Drame/RDC : un élève tué par son préfet des études au Nord-Kivu ce 9 octobre

Un drame a frappé ce jeudi 9 octobre 2025 l’Institut Philadelphie, situé dans le village Mutiri, groupement Biiri, territoire de Masisi, dans la province du Nord-Kivu.

Un élève âgé d’environ 16 ans a perdu la vie après avoir été violemment frappé par son préfet d’études, Kitsa Claude Christophe, dans des circonstances encore floues.

Selon des témoins présents au moment des faits, un différend aurait éclaté entre le préfet et l’élève, élève de 7ᵉ année, au sujet d’un comportement jugé inapproprié par le responsable scolaire.

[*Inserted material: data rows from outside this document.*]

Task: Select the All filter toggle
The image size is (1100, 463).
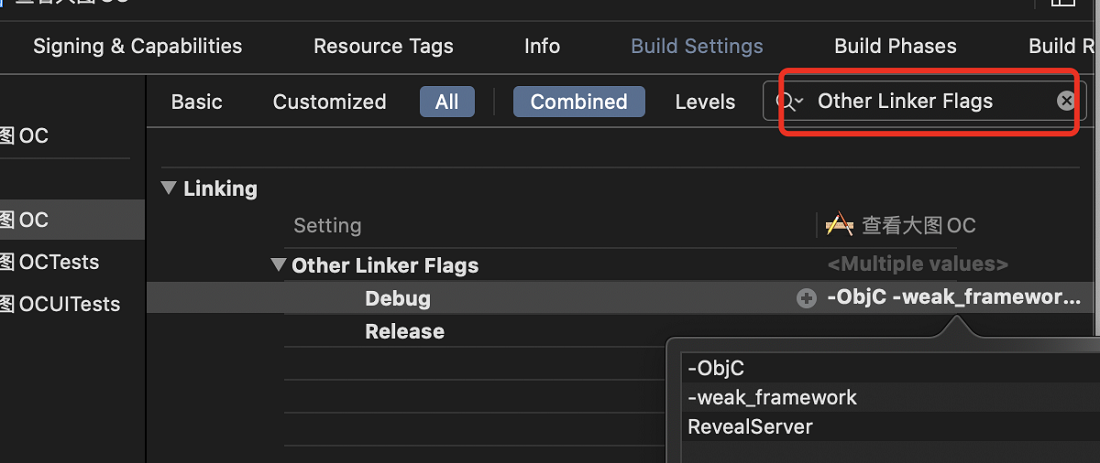Action: pos(447,102)
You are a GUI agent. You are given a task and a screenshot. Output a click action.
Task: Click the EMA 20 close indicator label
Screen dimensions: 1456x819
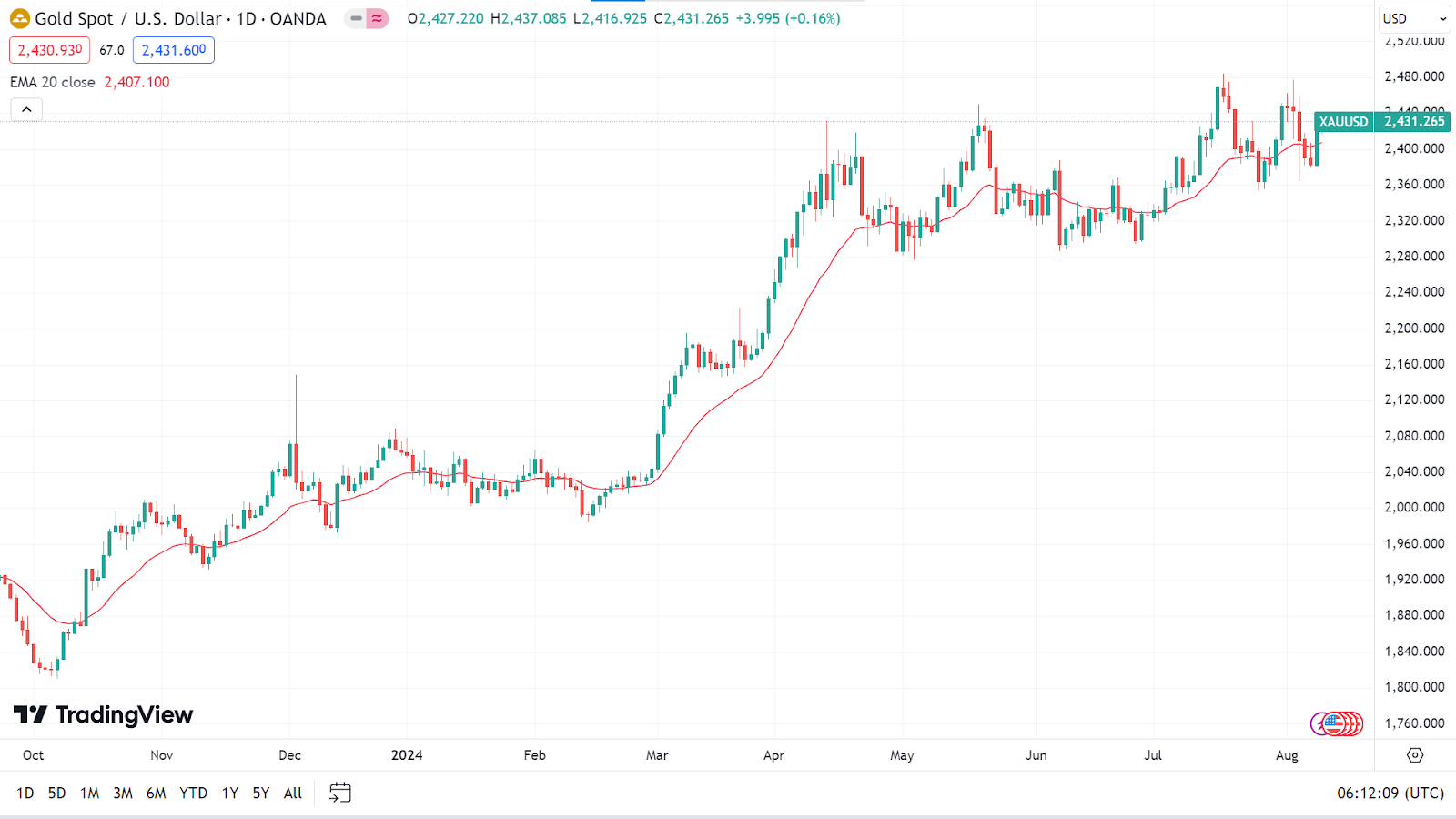(x=53, y=82)
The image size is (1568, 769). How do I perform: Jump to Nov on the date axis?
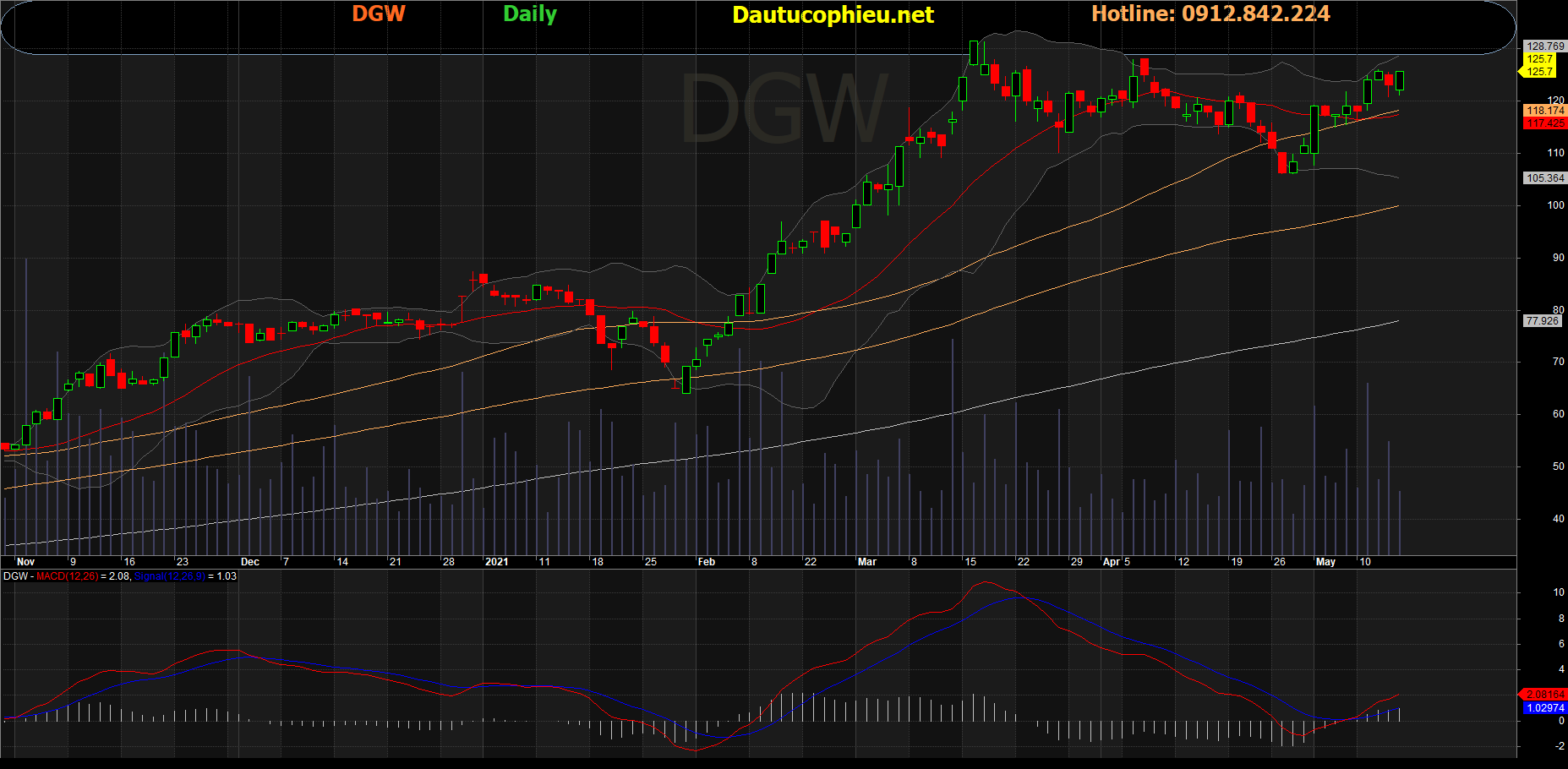(25, 562)
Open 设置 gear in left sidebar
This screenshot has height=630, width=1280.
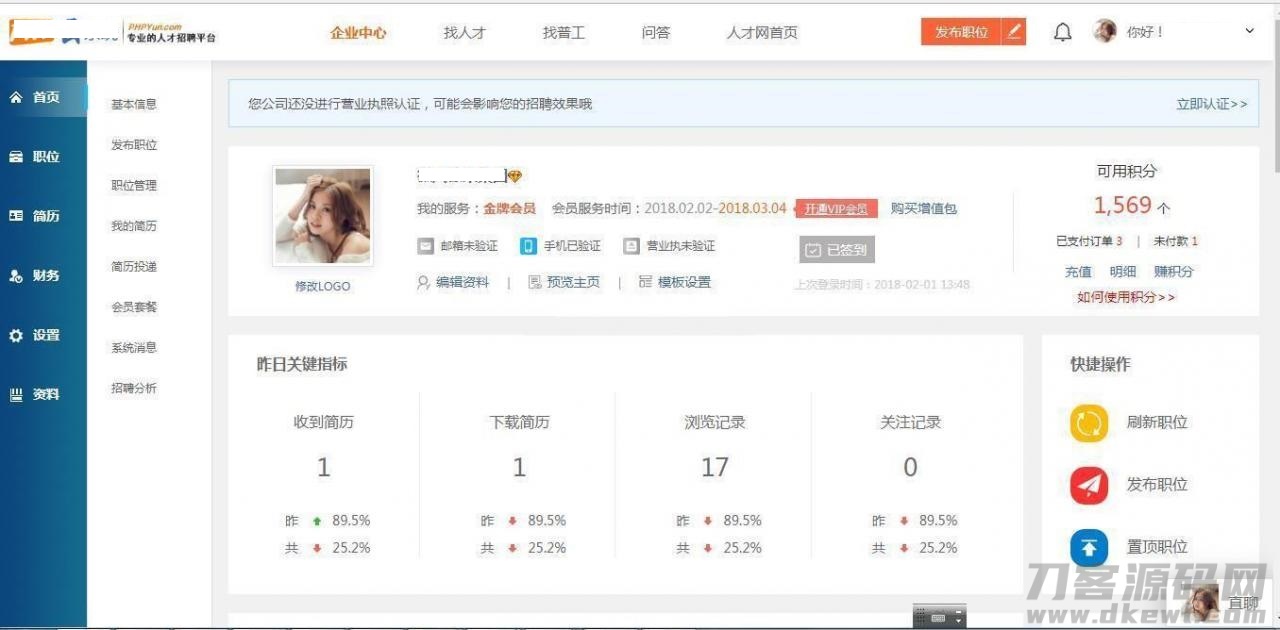tap(36, 336)
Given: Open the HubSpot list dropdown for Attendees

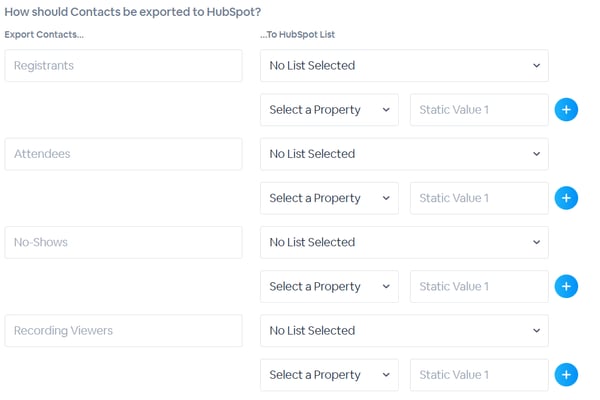Looking at the screenshot, I should click(404, 154).
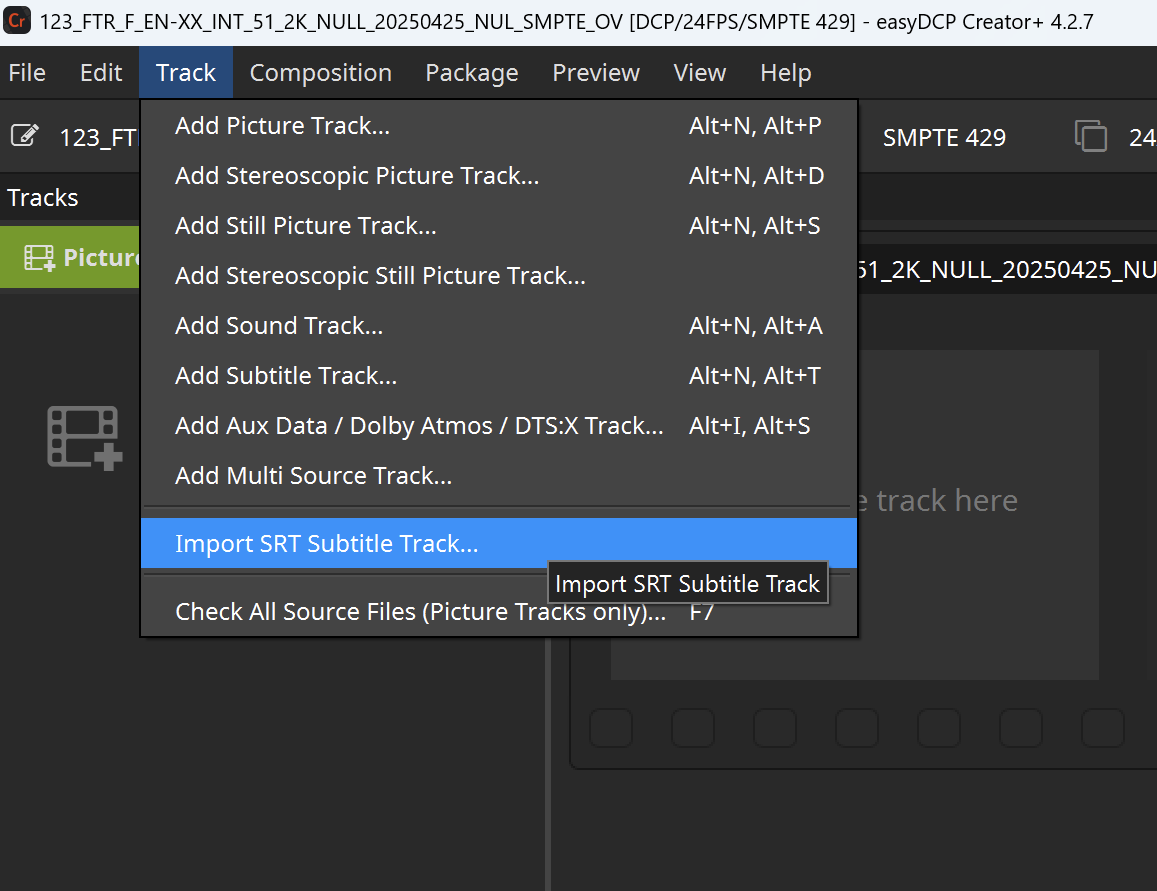Viewport: 1157px width, 891px height.
Task: Open the Help menu
Action: 785,73
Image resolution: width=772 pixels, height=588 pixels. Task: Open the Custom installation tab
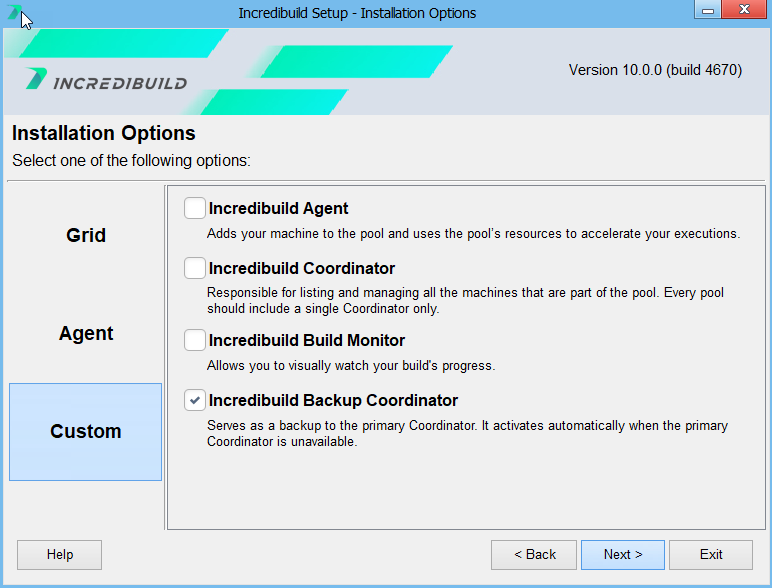tap(86, 432)
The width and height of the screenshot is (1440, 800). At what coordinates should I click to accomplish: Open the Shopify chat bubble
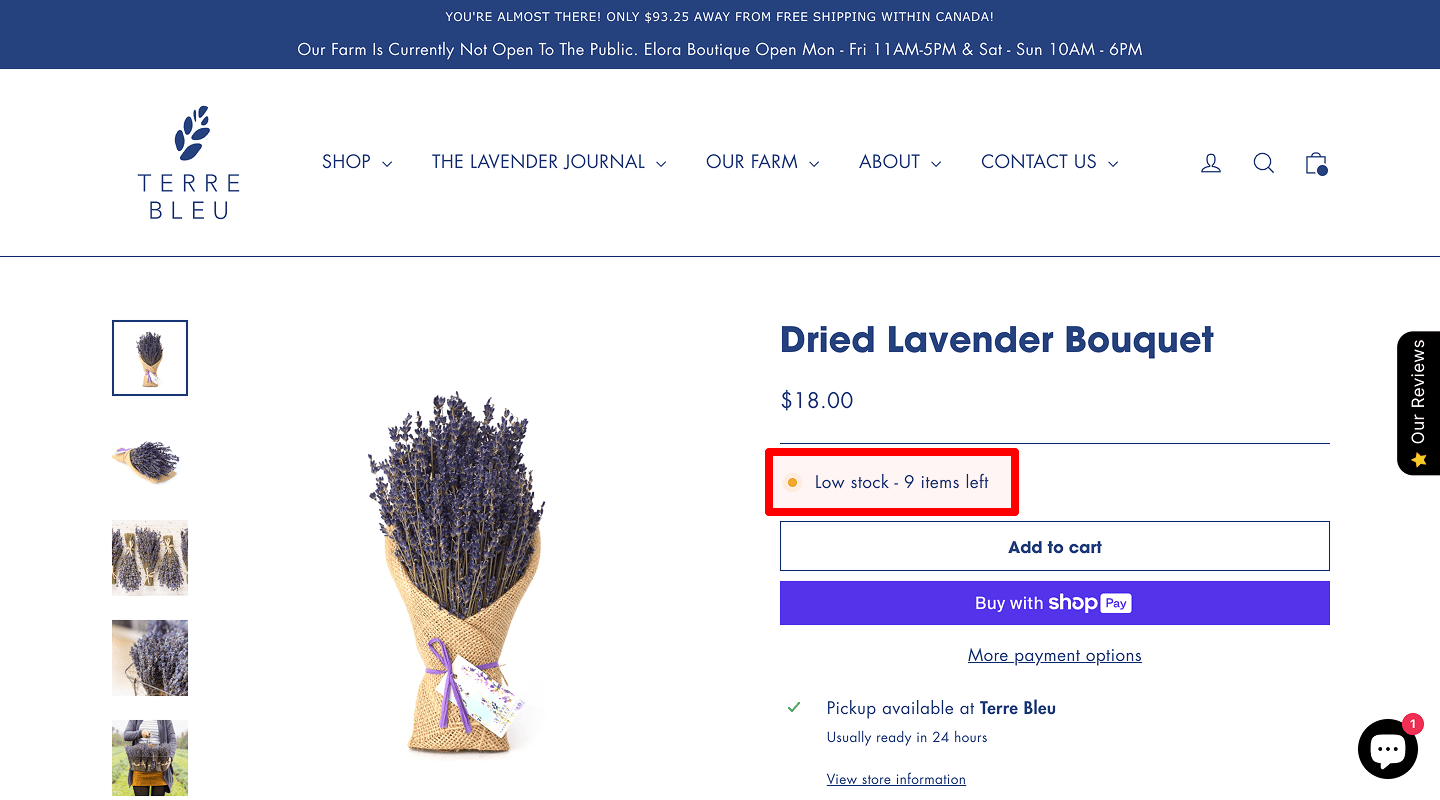click(1388, 748)
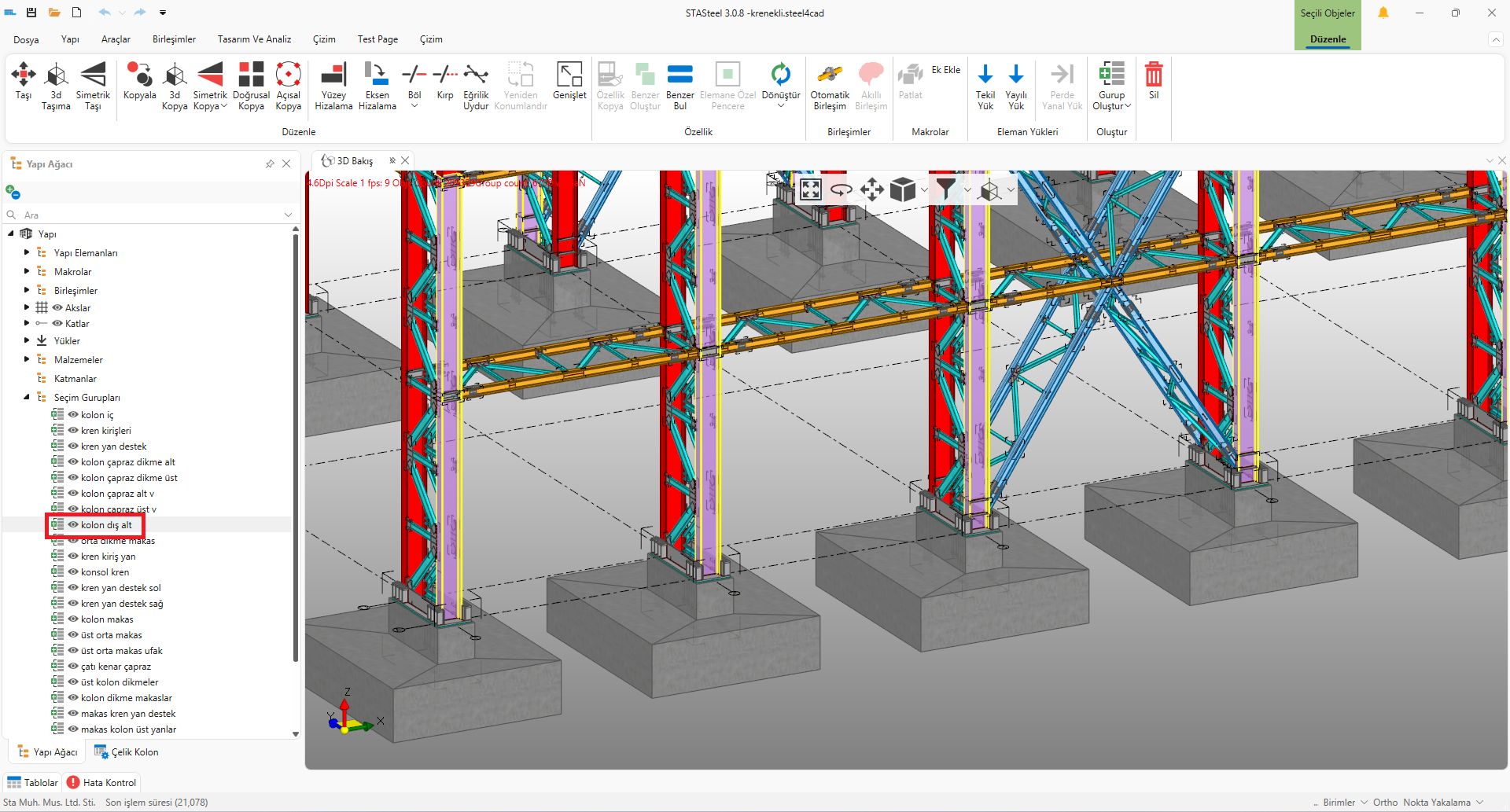Toggle visibility of konsol kren group

point(73,572)
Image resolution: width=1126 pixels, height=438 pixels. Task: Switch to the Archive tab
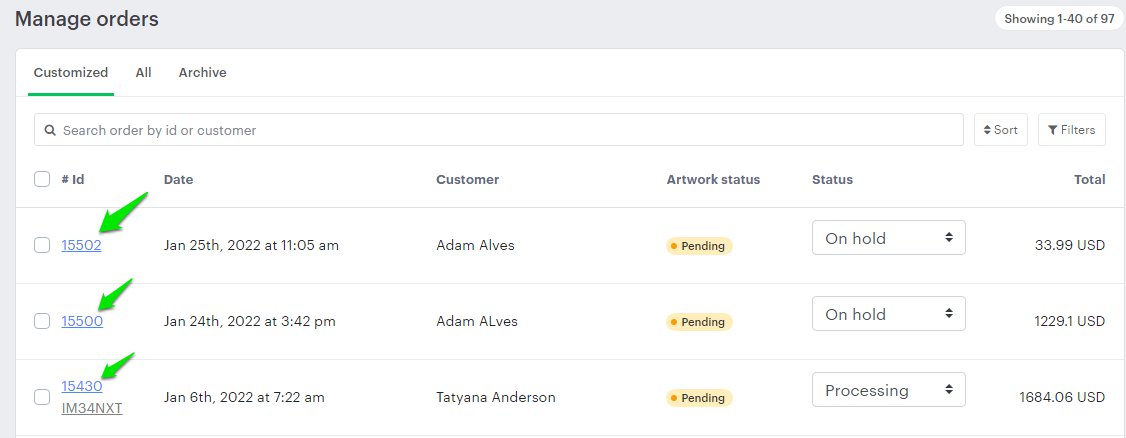[x=202, y=73]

« Il y a eu des mésententes entre le préfet et l’élève. Lorsque M. Kitsa a commencé à le frapper avec un bâton, l’enfant a rapidement perdu connaissance. Il a été transporté d’urgence dans une structure sanitaire, mais il est malheureusement décédé », a rapporté un enseignant de l’institut, témoin oculaire du drame.

Un autre témoin a précisé que les coups portés, bien que limités, pourraient avoir été aggravés par un problème de santé sous-jacent de la victime.

« Le préfet lui a administré quelques coups sur les fesses. Le jeune est tombé à terre et s’est évanoui avant même d’être pris en charge médicalement », a-t-il expliqué.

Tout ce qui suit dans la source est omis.